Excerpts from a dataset
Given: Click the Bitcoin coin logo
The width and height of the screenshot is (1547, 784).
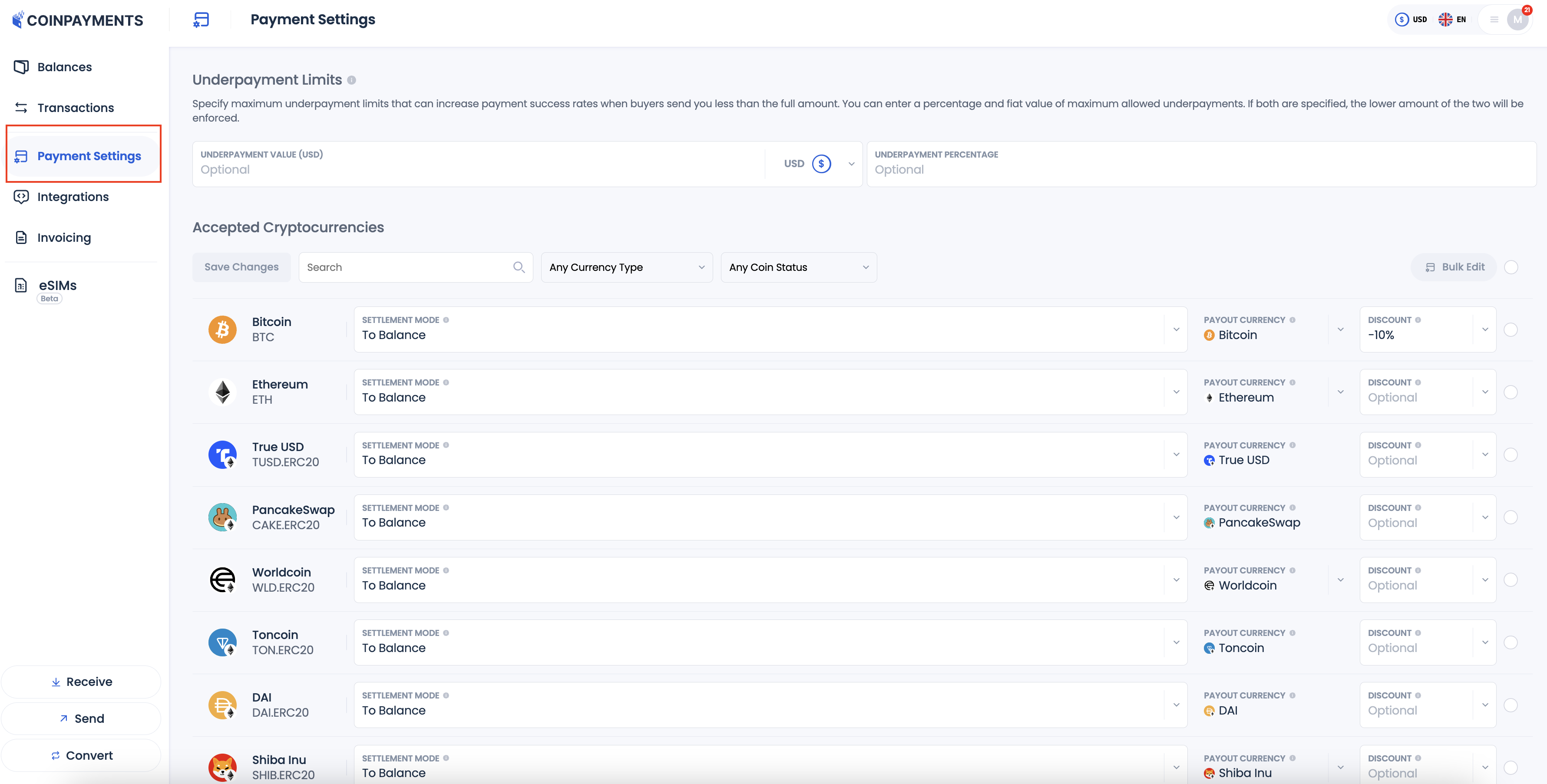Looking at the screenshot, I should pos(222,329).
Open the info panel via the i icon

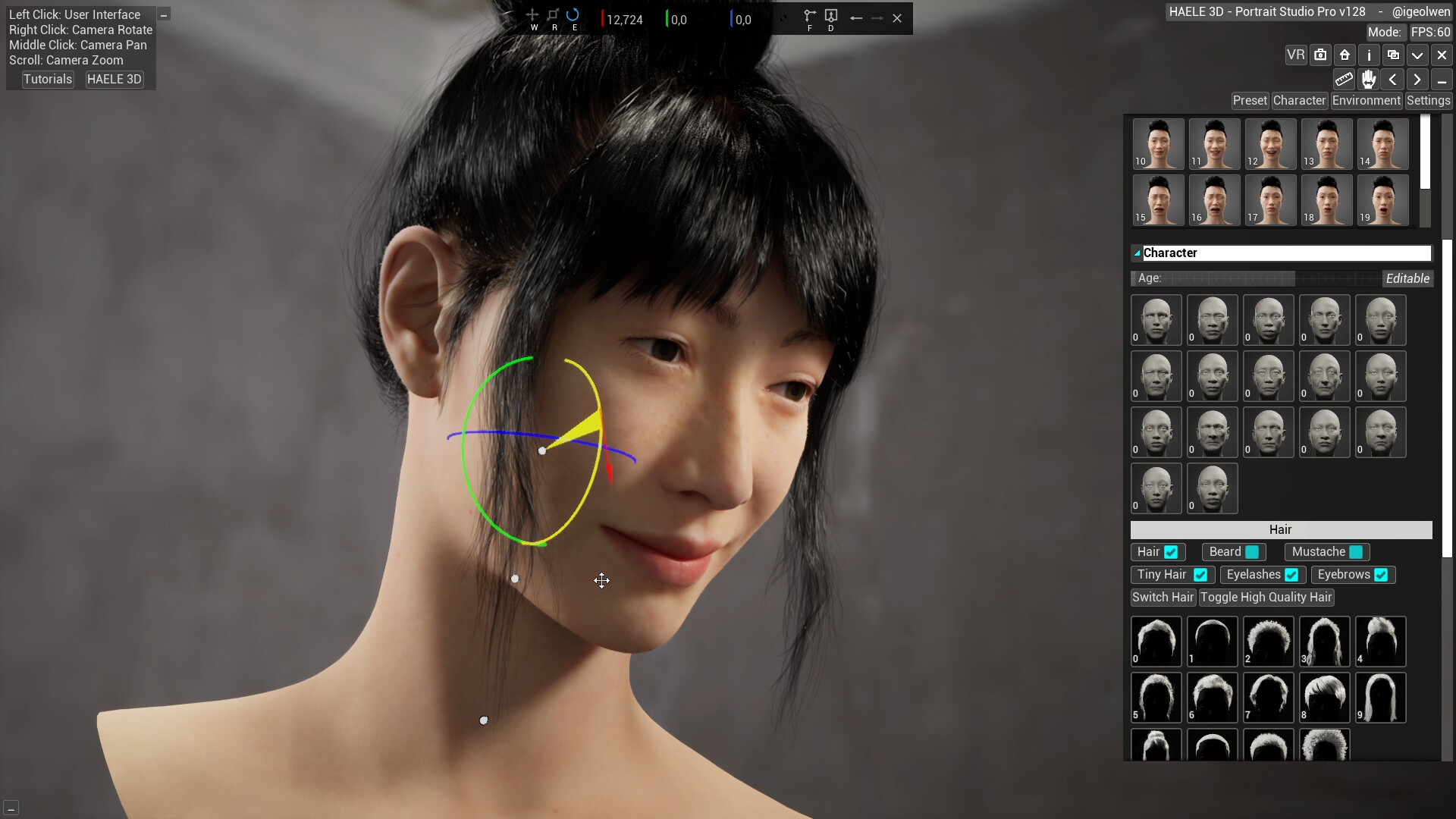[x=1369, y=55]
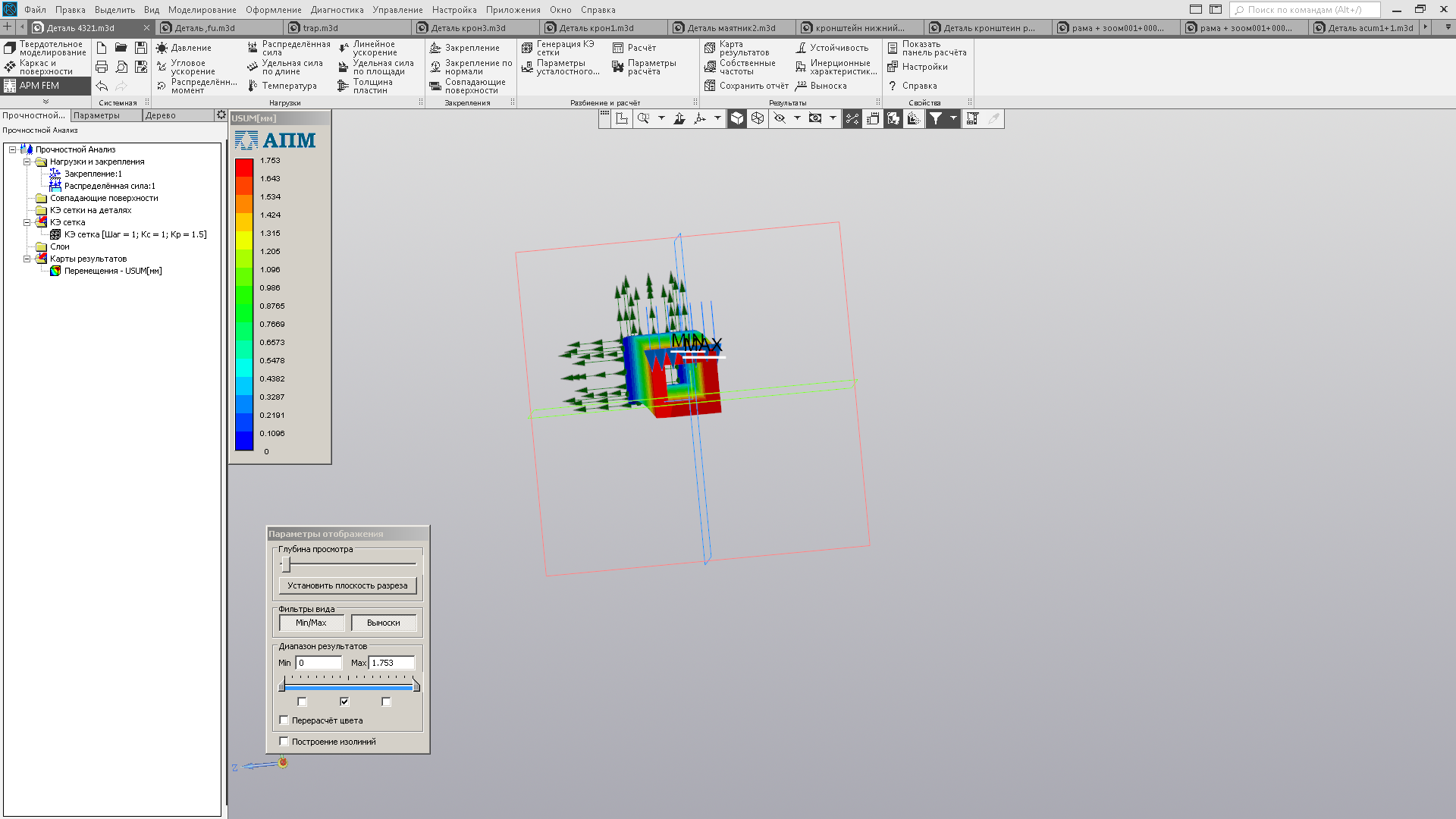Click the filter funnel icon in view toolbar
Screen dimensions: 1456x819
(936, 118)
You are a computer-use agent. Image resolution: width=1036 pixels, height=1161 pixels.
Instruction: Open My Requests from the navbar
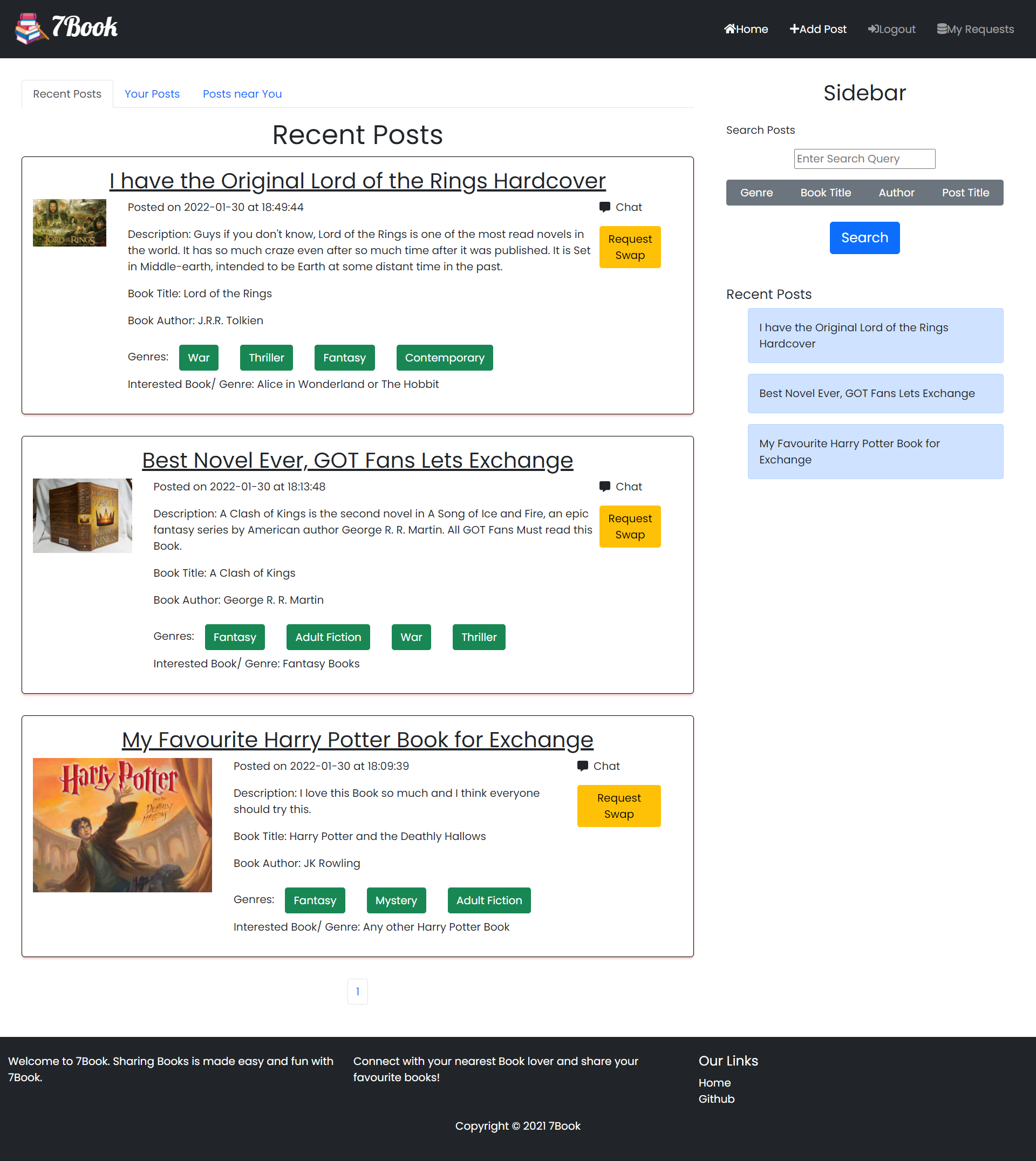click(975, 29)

§ Problem to work on
Set the entries down exactly, but not the pictures.

§ Answer to this exercise
Given: Click the Bitcoin coin logo
The width and height of the screenshot is (1547, 784).
Looking at the screenshot, I should pos(222,329).
Open the info panel via the i icon

[x=1369, y=55]
Click the filter funnel icon in view toolbar
Screen dimensions: 1456x819
(936, 118)
You are a computer-use agent. Image resolution: width=1036 pixels, height=1161 pixels.
Instruction: Open My Requests from the navbar
click(975, 29)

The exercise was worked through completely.